Personal information
- Full name: Ilham Abali
- Date of birth: 19 February 2002 (age 24)
- Place of birth: Vlissingen, Netherlands
- Position: Midfielder

Team information
- Current team: FC Twente
- Number: 3

Youth career
- ADO Den Haag

Senior career*
- Years: Team / Apps / (Gls)
- 2019–2024: ADO Den Haag / 17 / (0)
- 2025–: FC Twente

International career
- 2017: Netherlands U15 / 3 / (0)
- 2018: Netherlands U16 / 6 / (0)
- 2018–2019: Netherlands U17 / 13 / (3)
- 2019: Netherlands U19 / 5 / (0)

= Ilham Abali =

Dutch footballer (born 2002)

Ilham Abali (born 19 February 2002) is a Dutch professional footballer who plays as a midfielder for Eredivisie club FC Twente.

== Club career ==
Abali made her senior-team debut with ADO Den Haag at the age of 16, and was promoted to the first team in 2020. Sidelined due to a serious knee injury in 2020, in 2022, she extended her contract with ADO through the summer of 2023. On 7 May 2023, she made her return to the pitch as a substitute in the 88th minute at home against Excelsior Rotterdam.

Abali was injured in the summer of 2024, and spent 2024-25 rehabilitating from the injury. On 16 September 2025, she signed with Twente.

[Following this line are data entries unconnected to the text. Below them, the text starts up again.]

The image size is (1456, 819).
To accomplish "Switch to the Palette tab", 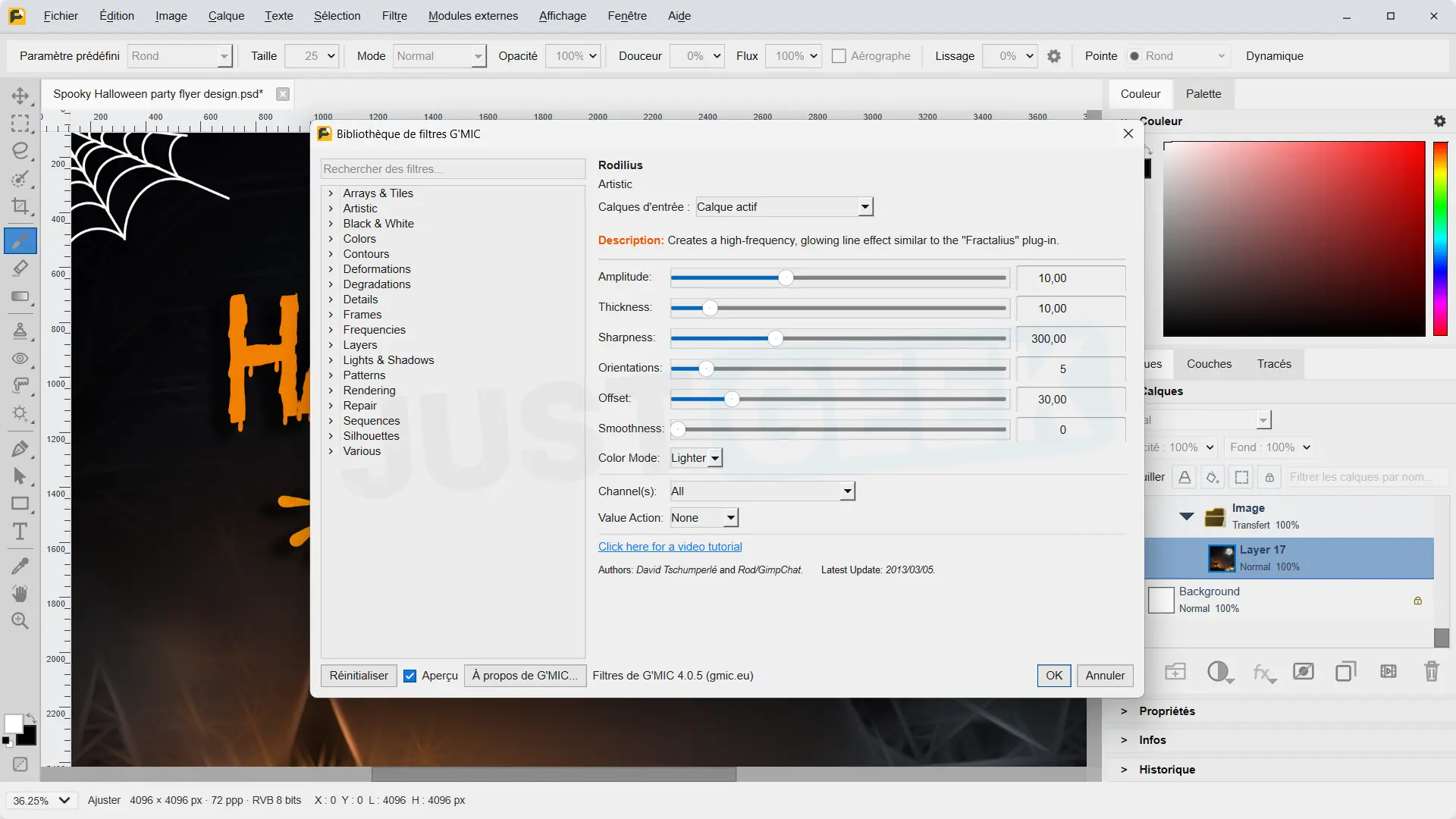I will click(1203, 94).
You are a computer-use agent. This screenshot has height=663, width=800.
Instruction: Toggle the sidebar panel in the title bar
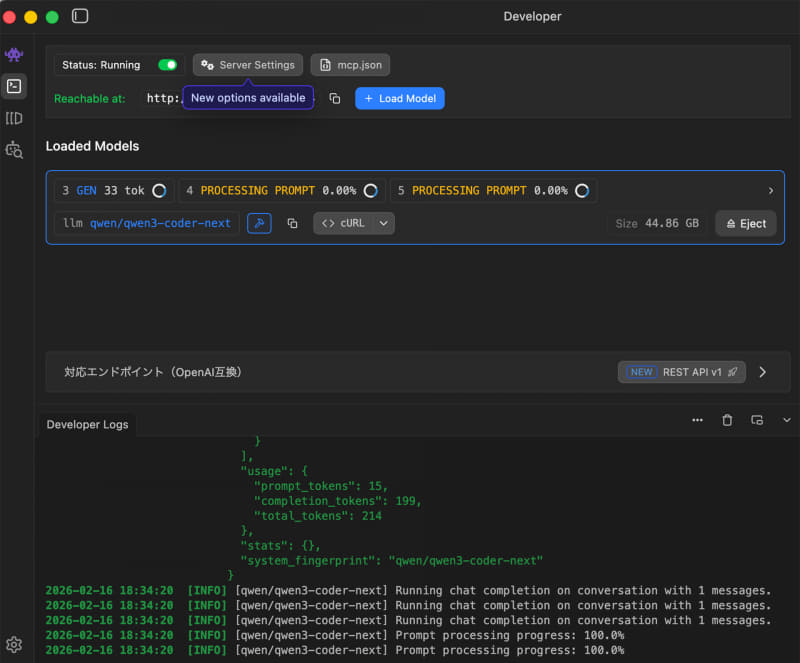pos(80,16)
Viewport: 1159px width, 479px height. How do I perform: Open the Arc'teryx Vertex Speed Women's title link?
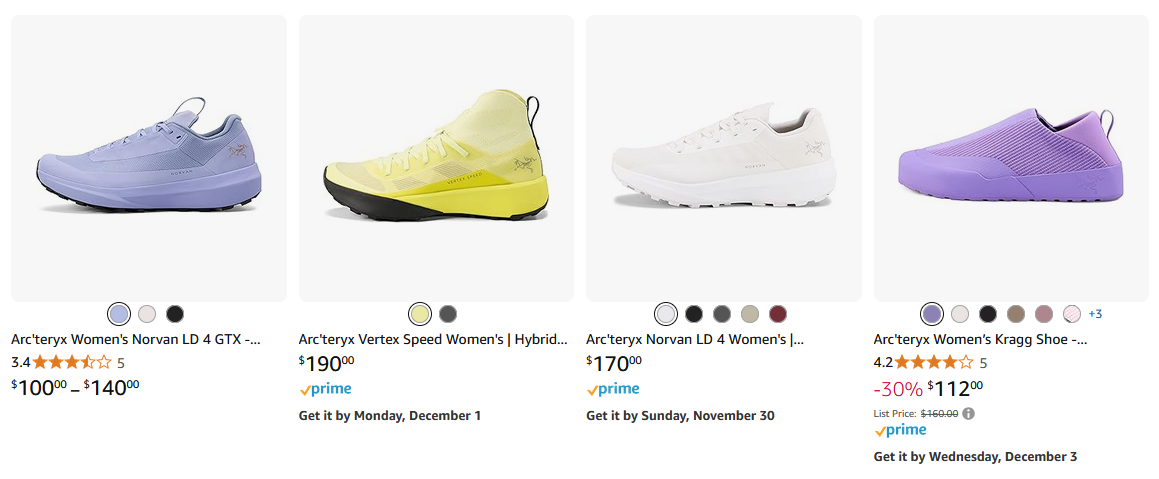(x=433, y=340)
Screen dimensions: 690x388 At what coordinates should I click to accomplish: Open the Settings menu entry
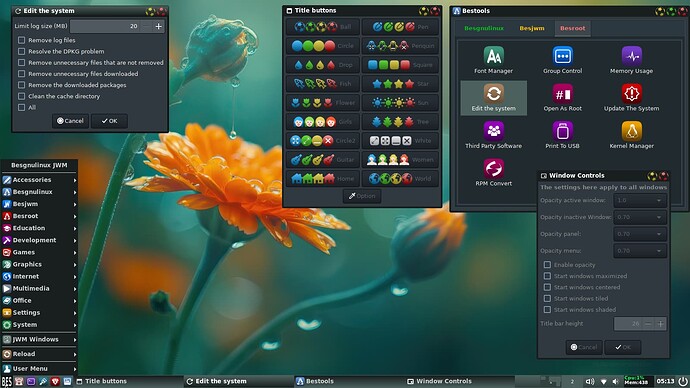pos(40,312)
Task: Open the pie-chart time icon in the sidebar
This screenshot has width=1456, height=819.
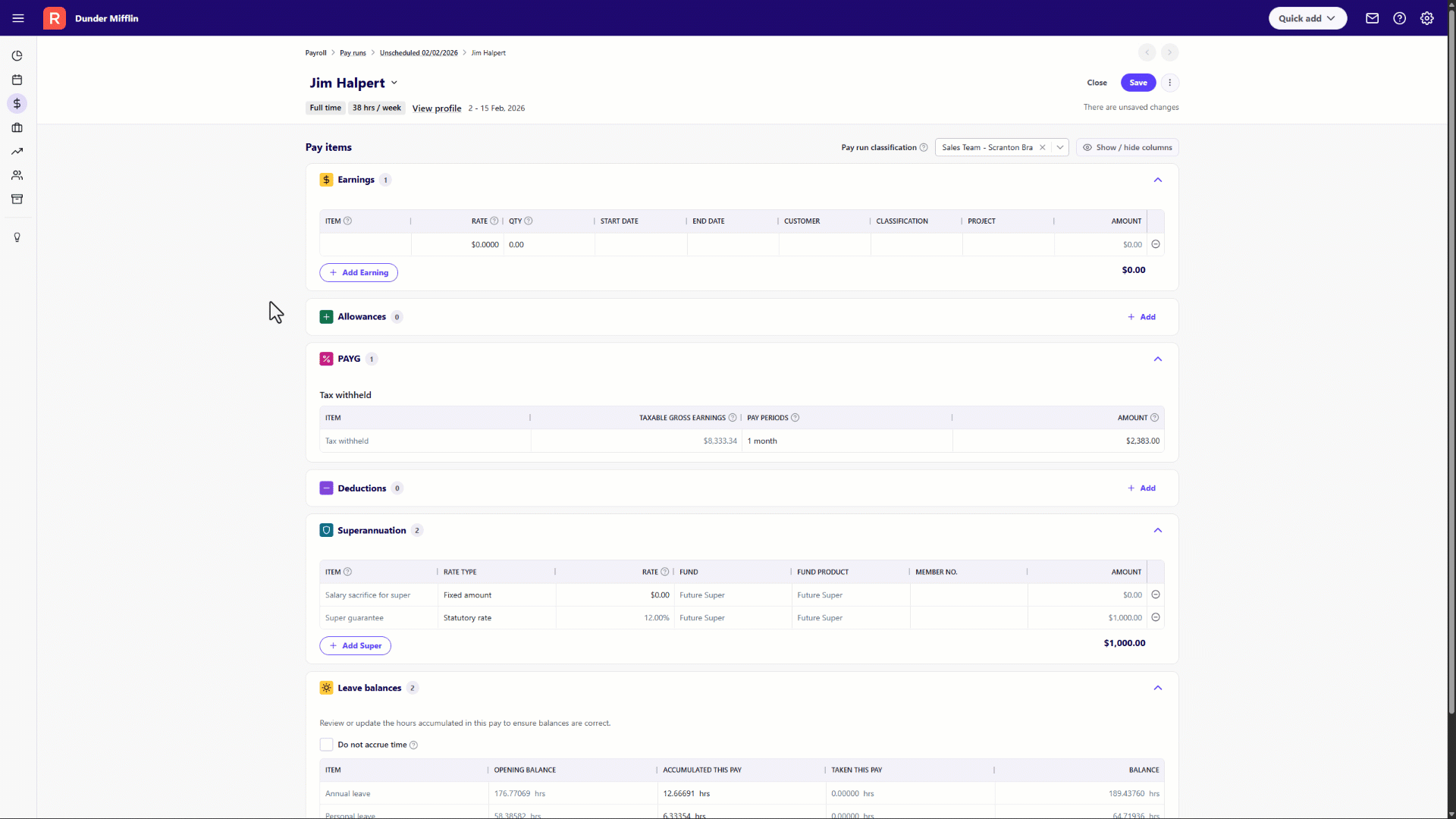Action: 17,55
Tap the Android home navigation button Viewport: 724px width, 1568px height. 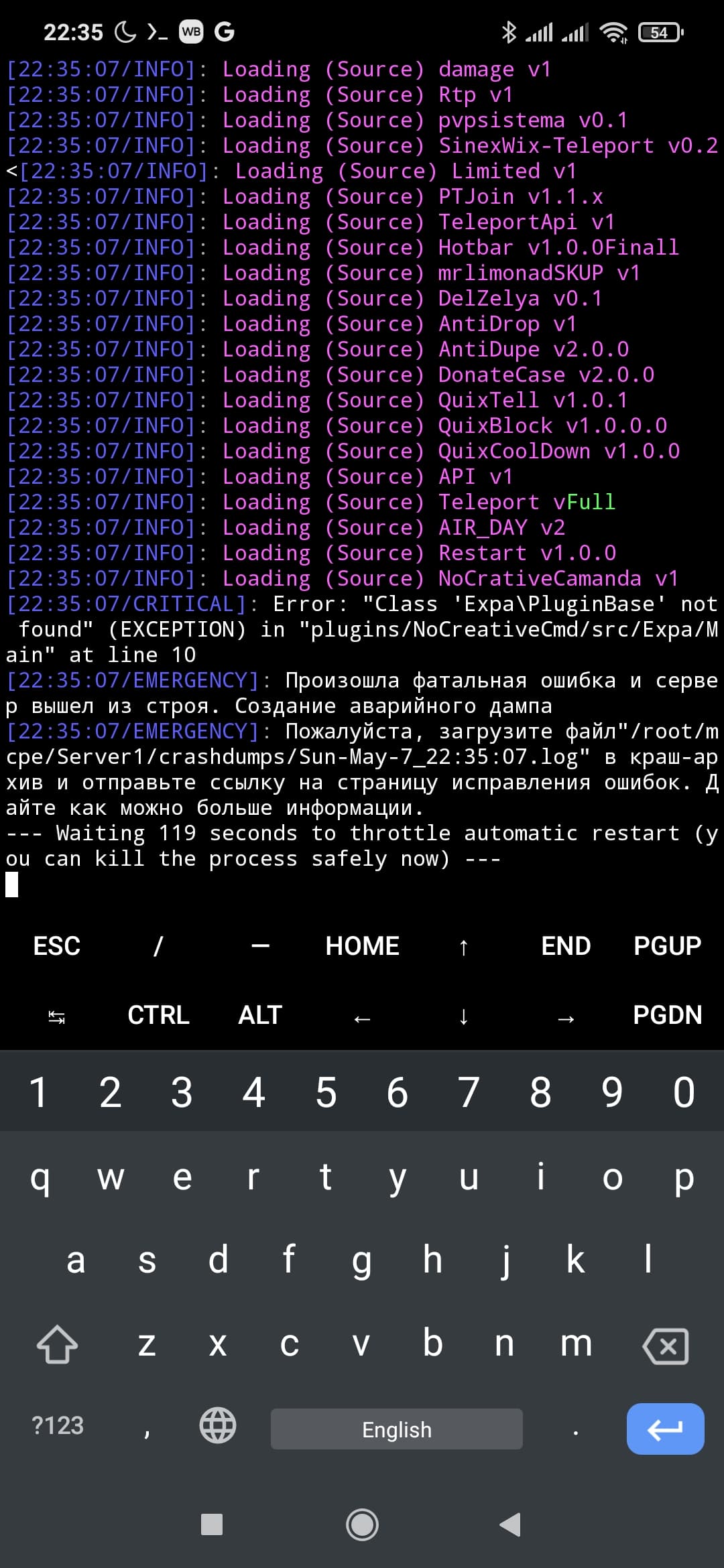click(362, 1525)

== International career ==
In 2019, Abali reached the European Championship final with the Netherlands women's national under-17 football team, winning silver.

==Personal life==
Abali was born in Vlissingen, Netherlands. She was one of more than 20 Moroccan-Dutch footballers and coaches featured in the book Marokkaanse trots: Smaakmakers in de eredivisie (2020), examining their experience in the Eredivisie, the top-flight of football in the Netherlands.